◆ REQUIRED WORK ◆
Copy out all lines in the material below that contain the string "dimensions".

◆ DATA TO USE ◆

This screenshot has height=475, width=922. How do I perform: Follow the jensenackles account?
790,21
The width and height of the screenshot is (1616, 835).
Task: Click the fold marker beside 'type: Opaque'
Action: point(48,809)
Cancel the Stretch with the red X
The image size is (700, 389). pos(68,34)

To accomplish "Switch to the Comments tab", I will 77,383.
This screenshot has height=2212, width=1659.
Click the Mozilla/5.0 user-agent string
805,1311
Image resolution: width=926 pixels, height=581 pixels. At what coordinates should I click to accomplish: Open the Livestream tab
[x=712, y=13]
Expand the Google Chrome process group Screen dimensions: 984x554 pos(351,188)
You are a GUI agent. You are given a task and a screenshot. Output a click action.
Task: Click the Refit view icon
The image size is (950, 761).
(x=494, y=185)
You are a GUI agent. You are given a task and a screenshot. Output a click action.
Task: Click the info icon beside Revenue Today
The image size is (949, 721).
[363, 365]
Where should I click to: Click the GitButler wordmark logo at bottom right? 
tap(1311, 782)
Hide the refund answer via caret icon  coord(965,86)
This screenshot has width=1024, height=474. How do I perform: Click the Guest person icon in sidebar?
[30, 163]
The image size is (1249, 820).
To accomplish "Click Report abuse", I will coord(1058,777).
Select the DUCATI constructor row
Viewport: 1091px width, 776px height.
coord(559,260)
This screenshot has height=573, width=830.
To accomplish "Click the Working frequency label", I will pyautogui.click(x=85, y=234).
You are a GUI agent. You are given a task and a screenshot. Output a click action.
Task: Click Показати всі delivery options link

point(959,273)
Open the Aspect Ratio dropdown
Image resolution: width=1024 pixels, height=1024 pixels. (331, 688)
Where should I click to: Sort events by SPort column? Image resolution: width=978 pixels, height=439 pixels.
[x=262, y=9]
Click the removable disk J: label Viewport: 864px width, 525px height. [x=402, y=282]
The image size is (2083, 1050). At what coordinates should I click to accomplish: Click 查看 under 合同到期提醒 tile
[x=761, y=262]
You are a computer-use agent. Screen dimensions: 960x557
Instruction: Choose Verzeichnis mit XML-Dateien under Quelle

◆ THE COMPLETED TASK ◆
Expand the Google Chrome process group Screen dimensions: 984x554 pos(351,188)
You are a computer-use agent. Screen dimensions: 960x557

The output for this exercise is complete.